A blog from the airplane on my way home….

It’s been an excessive six days and five nights. Excessive in so many ways. Indulging in foods I don’t ordinarily eat, far too much alcohol, lots of late nights, an excess of laughter, fun, dancing, making new friends, and an abundance of love and positive emotions.
Ibiza is hedonistic and not the sort of place you would think someone like me would go whilst trying to stay well and healthy. But it is one of my rituals now. Six years ago we decided to go to the Es Vive hotel and now they are like family. Pete and I love the staff there, many of which are such good friends. We seem to make such lifelong friends there and this year we went to surprise some of those friends on their honeymoon.

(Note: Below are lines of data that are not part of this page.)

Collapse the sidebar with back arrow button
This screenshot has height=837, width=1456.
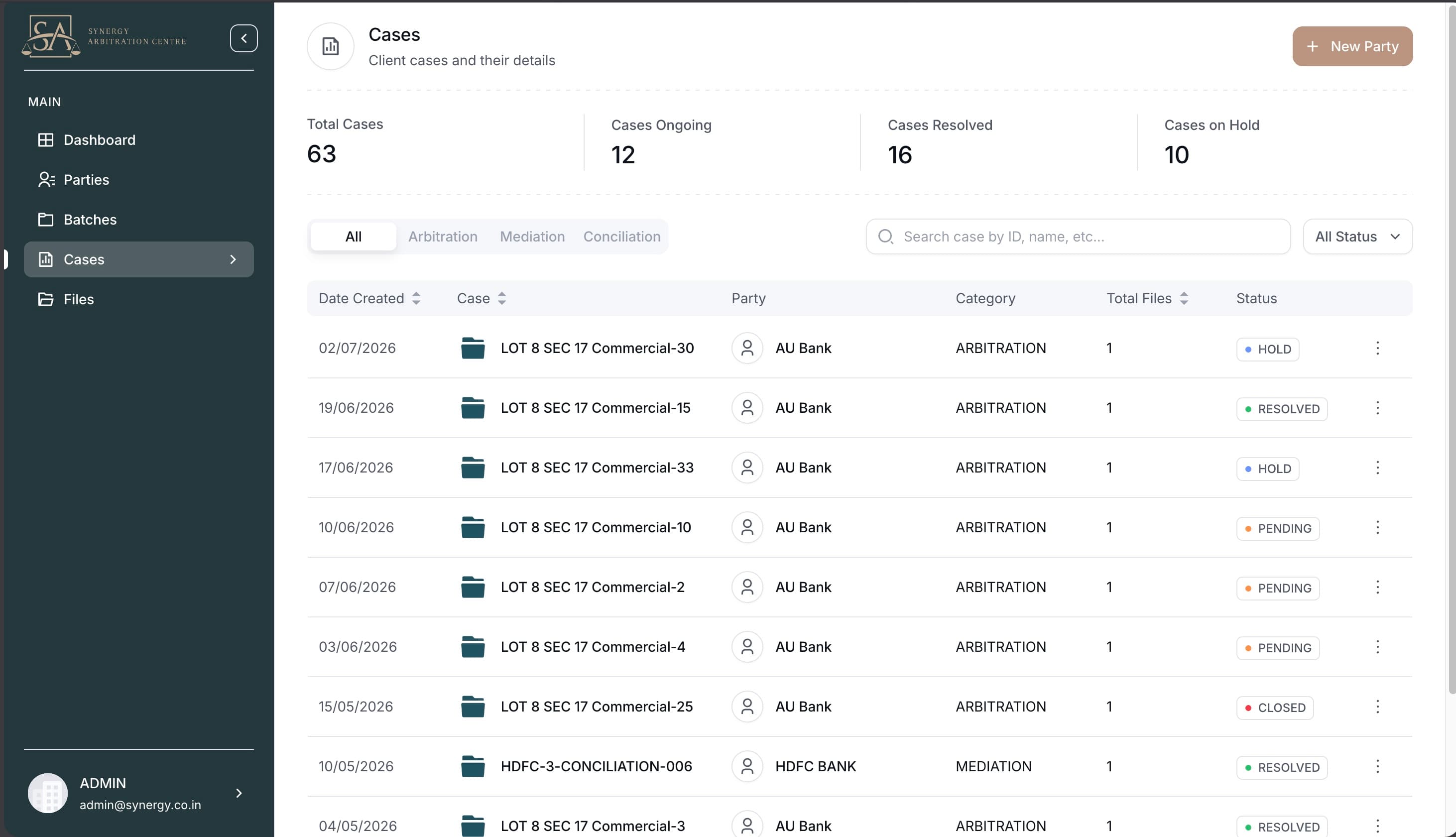[x=243, y=38]
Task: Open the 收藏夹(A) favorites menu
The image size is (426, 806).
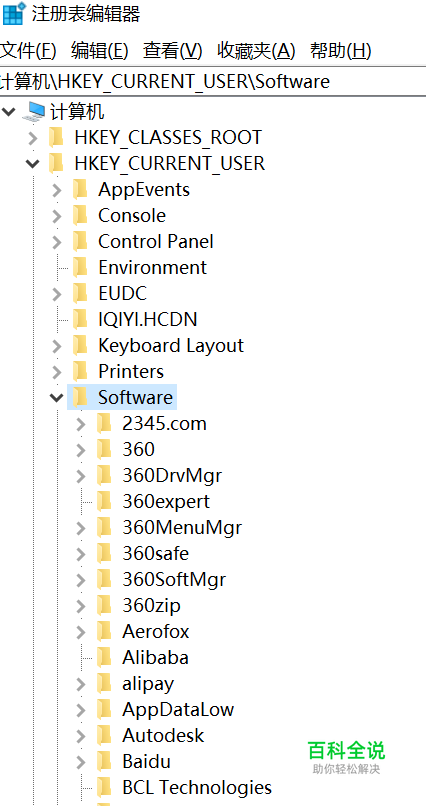Action: pyautogui.click(x=256, y=51)
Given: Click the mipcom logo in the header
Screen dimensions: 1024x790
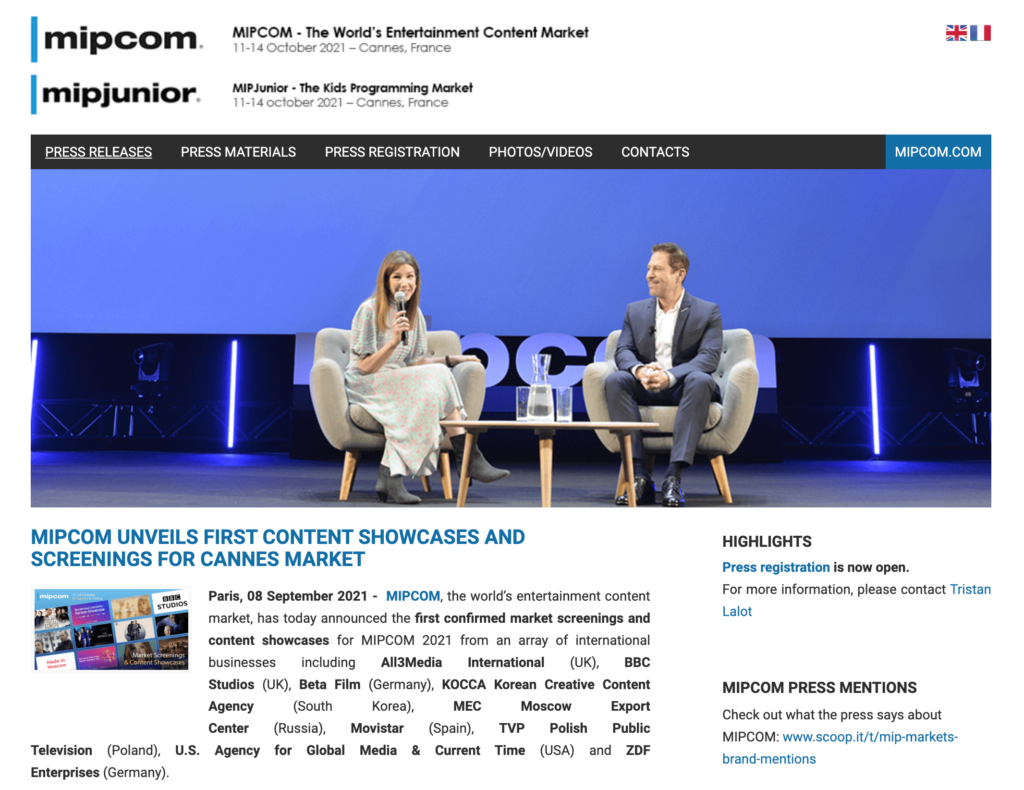Looking at the screenshot, I should tap(118, 39).
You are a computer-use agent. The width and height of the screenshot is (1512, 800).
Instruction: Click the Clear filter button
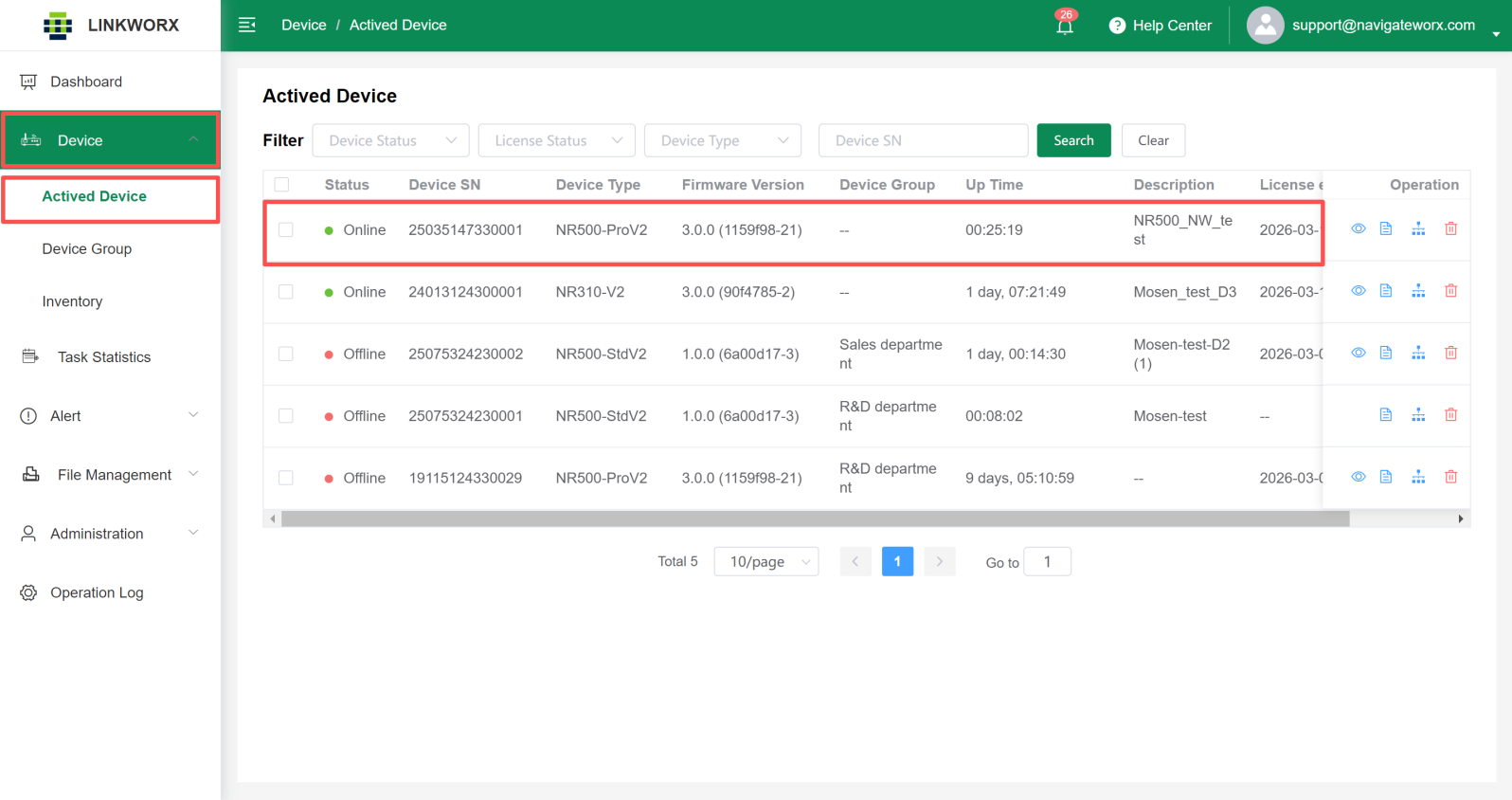click(x=1153, y=140)
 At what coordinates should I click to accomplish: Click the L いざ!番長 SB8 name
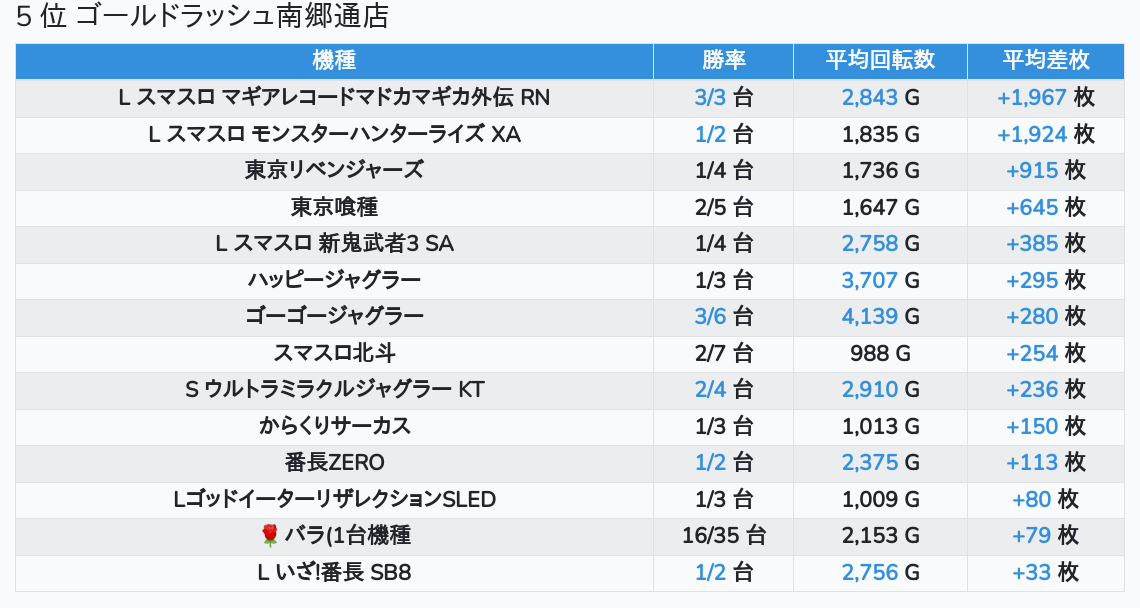pos(334,572)
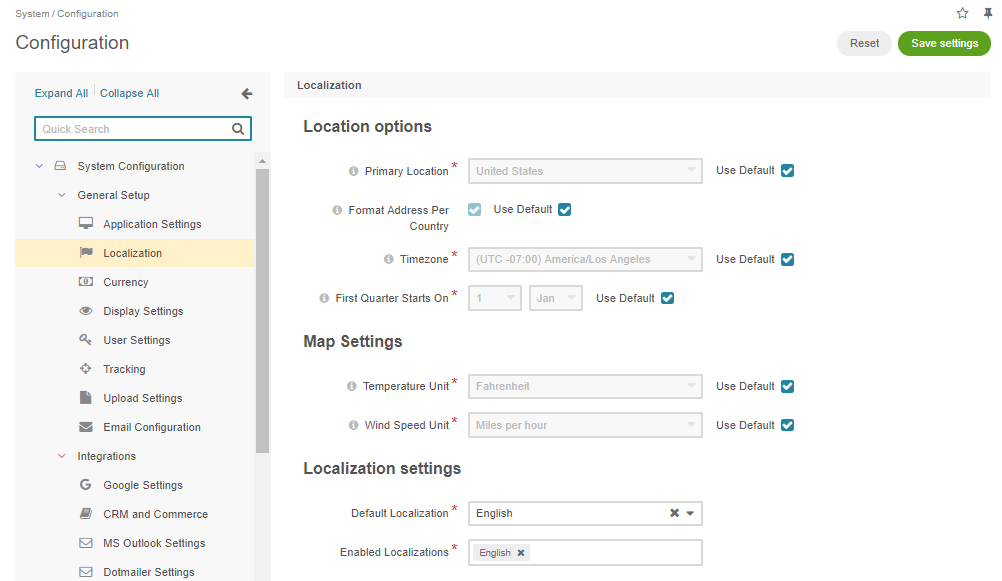Click the Save settings button
Viewport: 1002px width, 581px height.
pos(944,44)
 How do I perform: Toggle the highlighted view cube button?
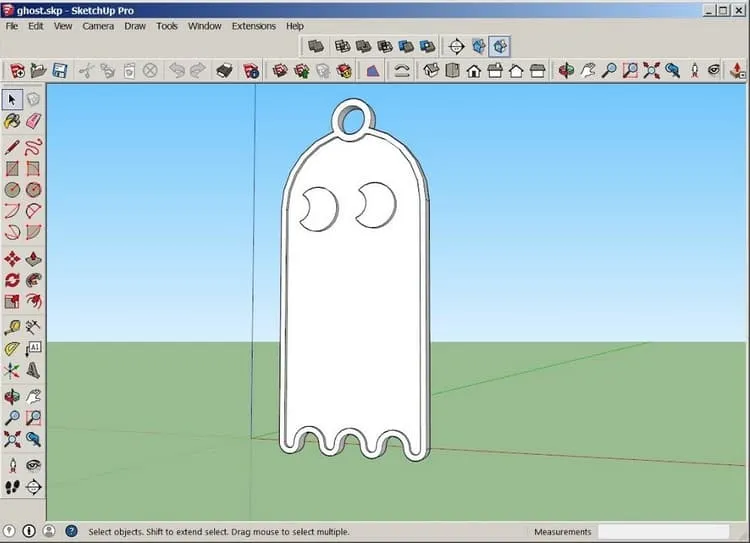point(500,46)
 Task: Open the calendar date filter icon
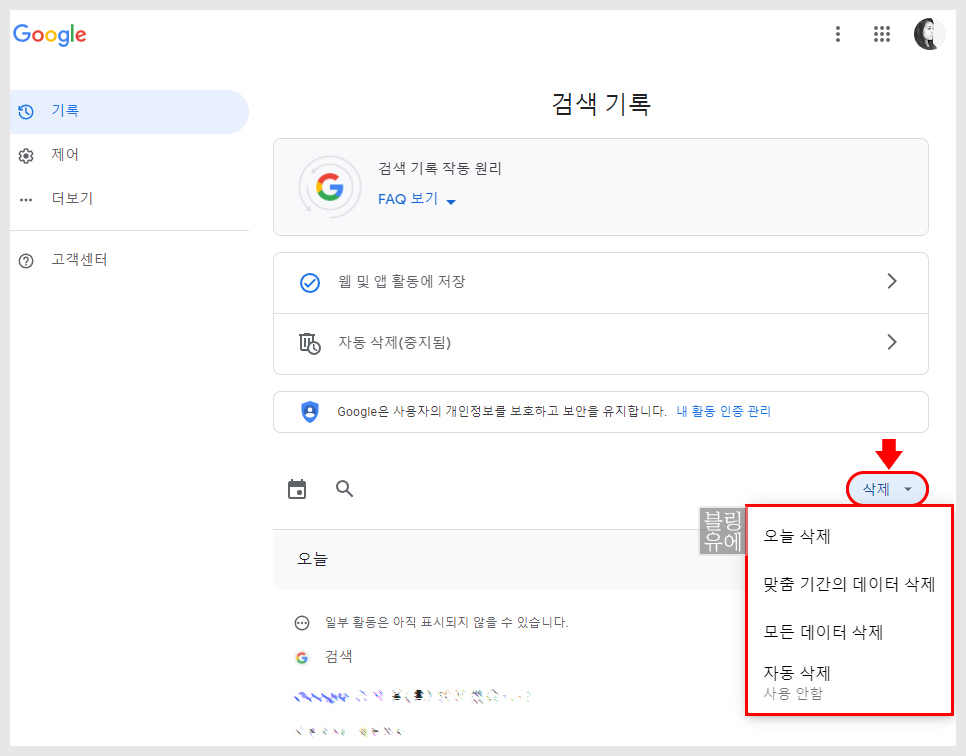point(297,489)
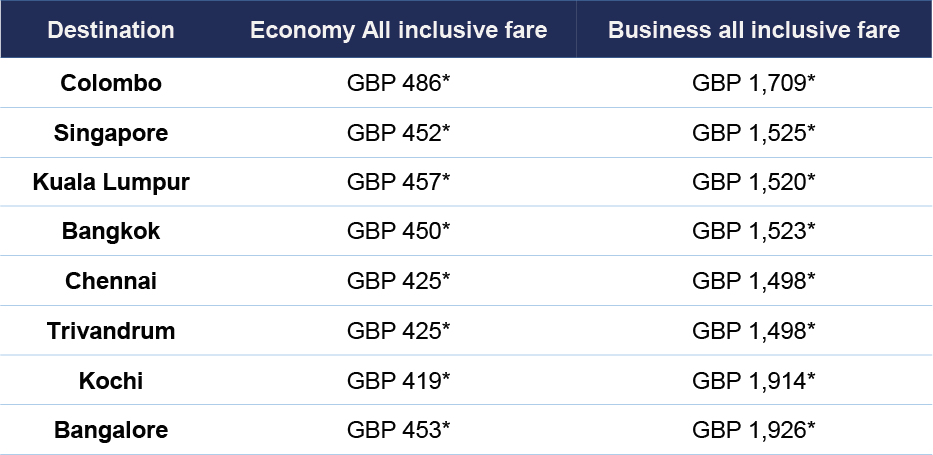Click Colombo business fare GBP 1,709
The image size is (933, 455).
[753, 84]
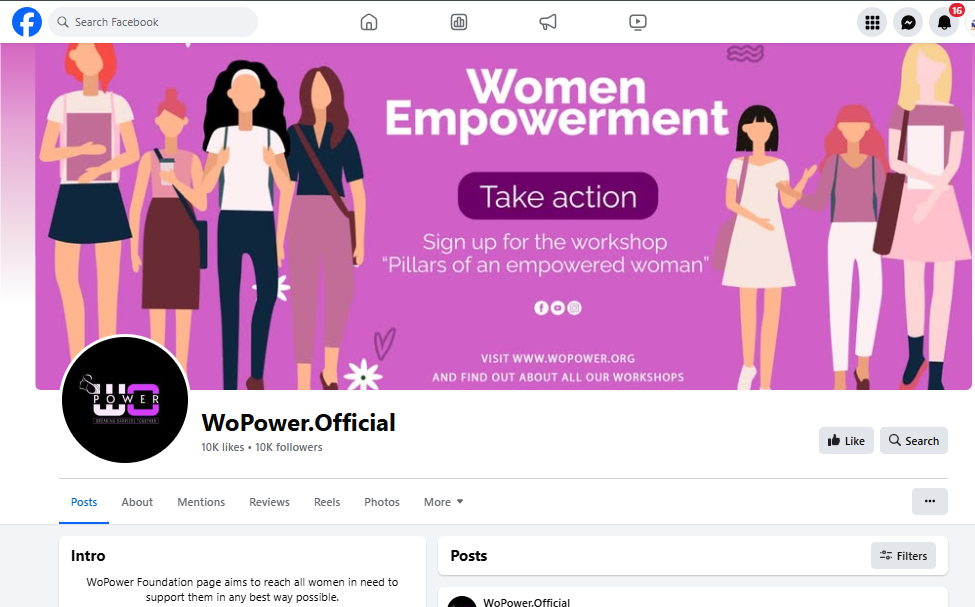This screenshot has width=975, height=607.
Task: Click the page Search button
Action: [913, 440]
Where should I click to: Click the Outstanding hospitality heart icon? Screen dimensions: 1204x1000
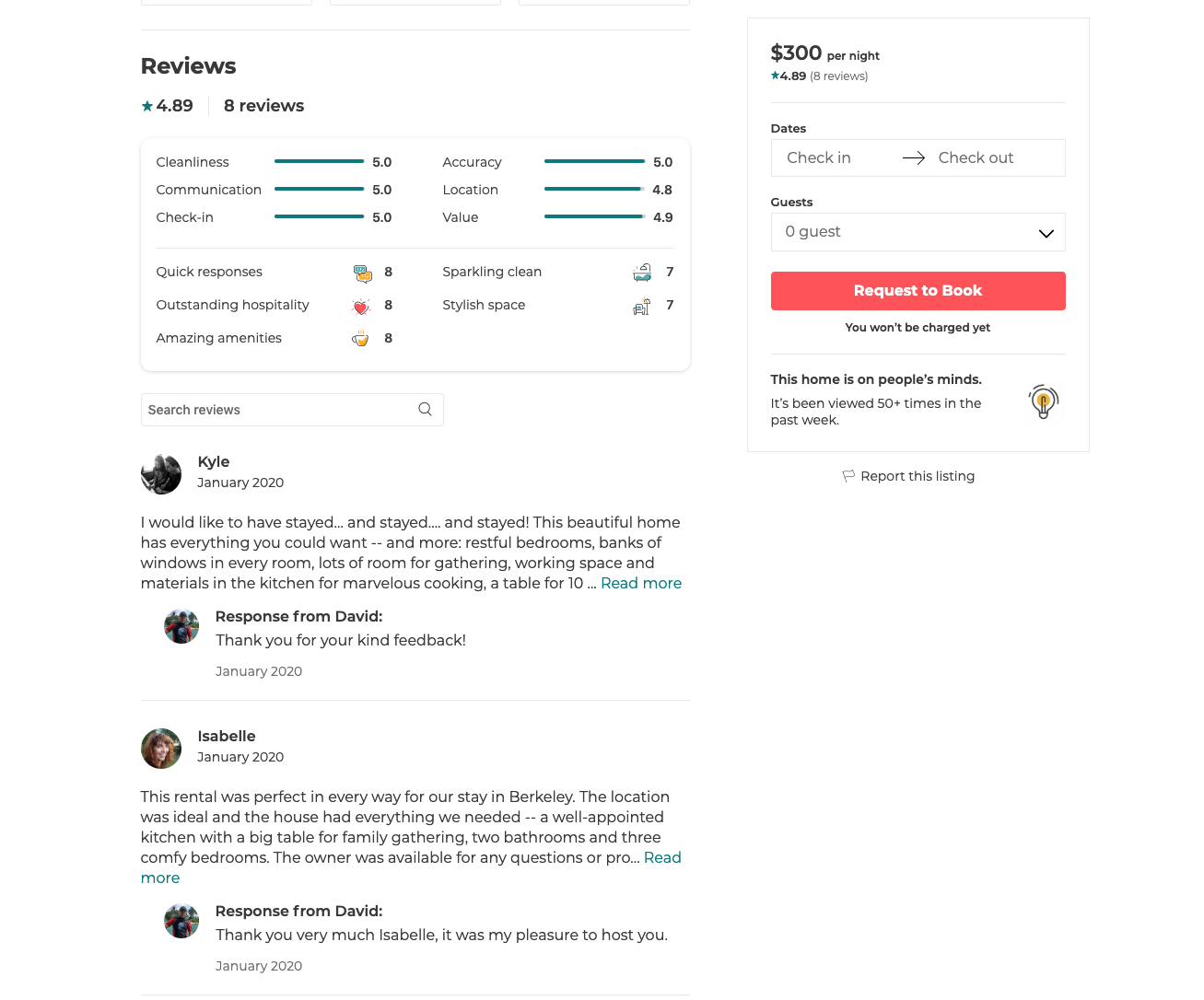point(361,306)
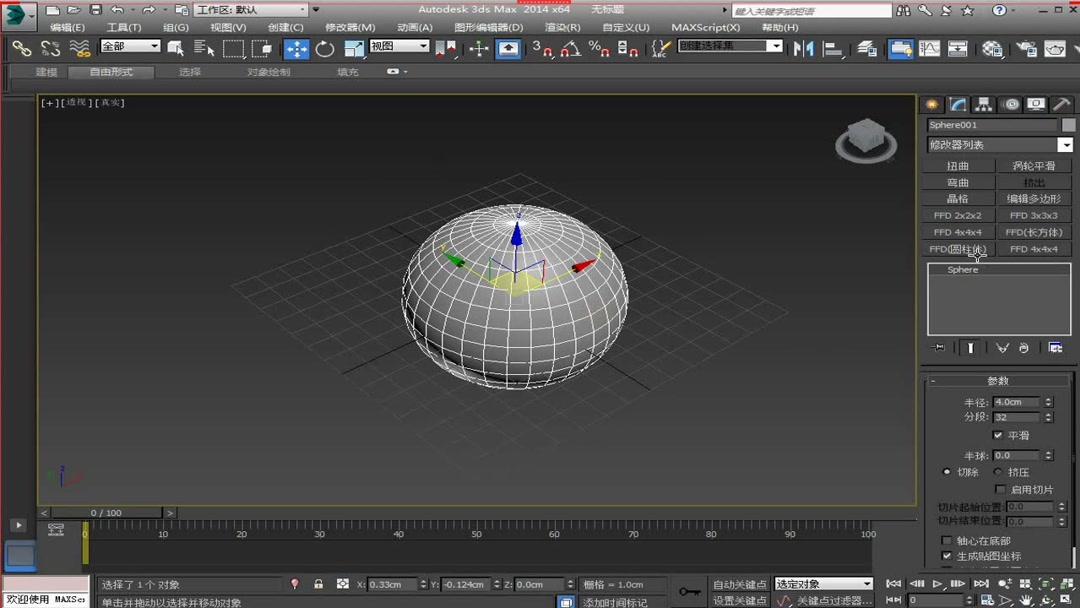This screenshot has width=1080, height=608.
Task: Select the Sphere entry in the modifier stack
Action: 962,269
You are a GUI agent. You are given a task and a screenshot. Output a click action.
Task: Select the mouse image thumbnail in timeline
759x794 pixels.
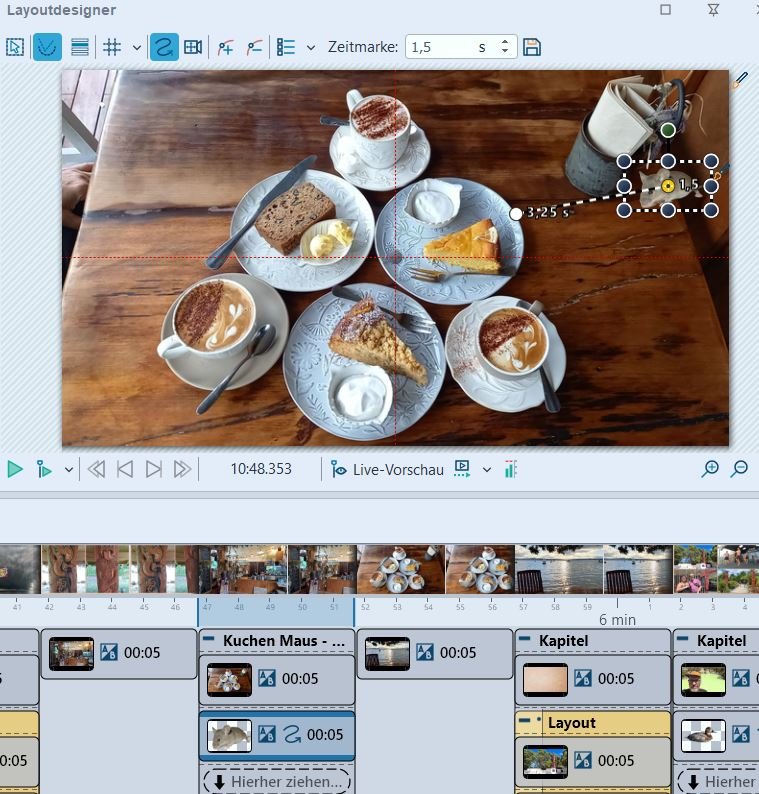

I always leave feeling like I am ready to come home. This year is no different but I do always feel so sad about leaving. A year is a long time to wait for our next visit and I am not sure my body could handle two visits in one year! This time though I felt really emotional (probably spurred on by my tearful friends) It was a feeling of will I ever see them again?
Maybe I am over tired (quite likely) and had too much alcohol (highly likely) but I did feel incredibly choked. We all did. Boys and all…. Maybe we are all just getting soft in our old age. Or maybe the Irish are just more sensitive than us English folk..but whatever it was my eyes are still damp from tears.
Saying goodbye gets harder. Also the reality that the bubble I have just lived in for the last six days is about to burst and I remember there is a job to do; a full time job with many hours over time involving me, Pete and just about everyone who knows me. I have to focus, plan and have the end goal in sight. It requires a steely determination and a mind that will never stop till the job is done.
But whilst I sit here on this plane I smile at how much fun I have just had. I have laughed till my sides hurt and my cheeks ached. I danced to my favourite tunes in the sun surrounded with the most loving, happy people. That’s something that will keep me going for months, years even. I will never forget how contented I have felt and carefree.
CanSer never leaves my thoughts but it was only in the corner of my mind. It’s time to make my body clean, fight with all my might and be strong and healthy as everyone says I look.